#### INSTRUCTIONS TO FOLLOW
Where a line of the records contains the word "dimensions", show that line.

#### THE DATA

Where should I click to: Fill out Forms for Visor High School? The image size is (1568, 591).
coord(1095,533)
* * *
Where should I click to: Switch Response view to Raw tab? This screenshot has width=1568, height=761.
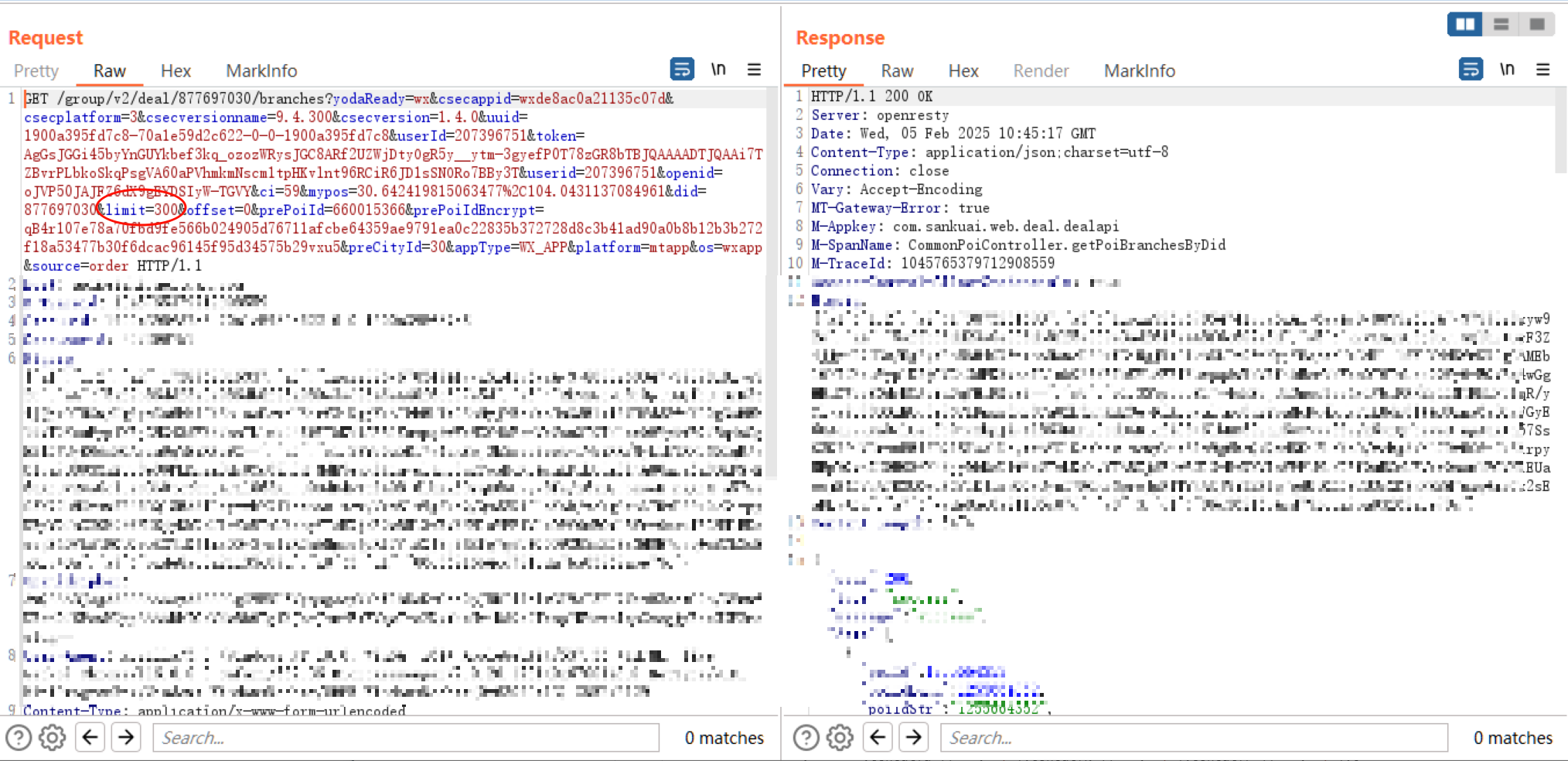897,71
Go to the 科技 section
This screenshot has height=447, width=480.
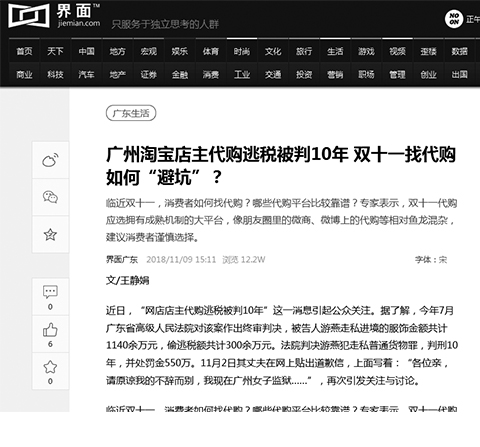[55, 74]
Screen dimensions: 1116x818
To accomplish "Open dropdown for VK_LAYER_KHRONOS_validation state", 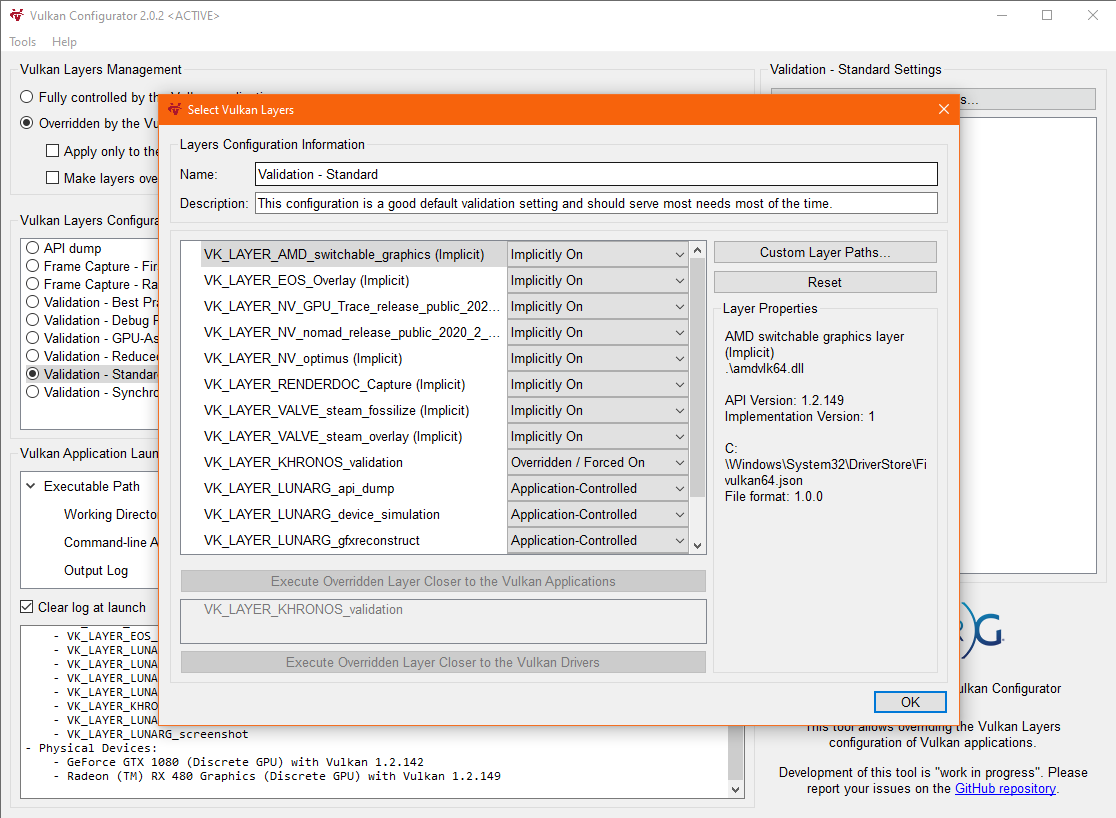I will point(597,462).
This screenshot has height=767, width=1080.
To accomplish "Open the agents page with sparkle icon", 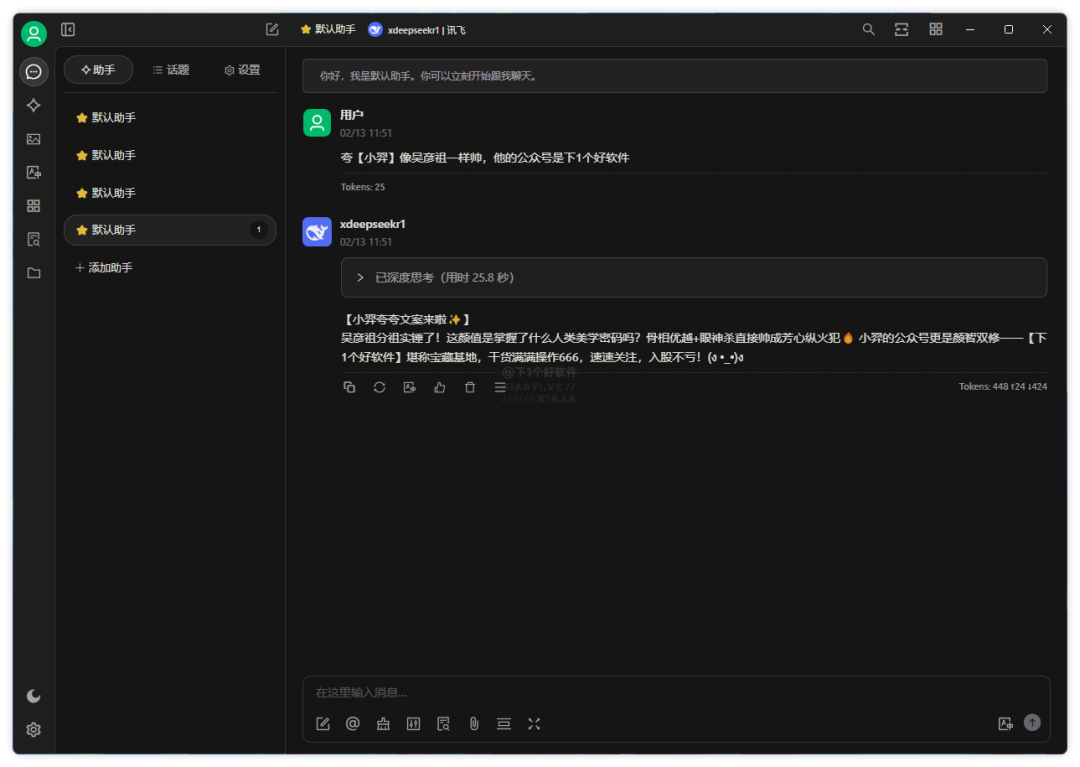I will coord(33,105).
...
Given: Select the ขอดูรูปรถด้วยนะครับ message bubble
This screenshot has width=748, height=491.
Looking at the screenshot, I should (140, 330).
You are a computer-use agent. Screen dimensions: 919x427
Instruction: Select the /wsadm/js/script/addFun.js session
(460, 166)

#### SOLUTION BELOW
Screen dimensions: 1116x818
You are a computer-use agent. Screen dimensions: 919x427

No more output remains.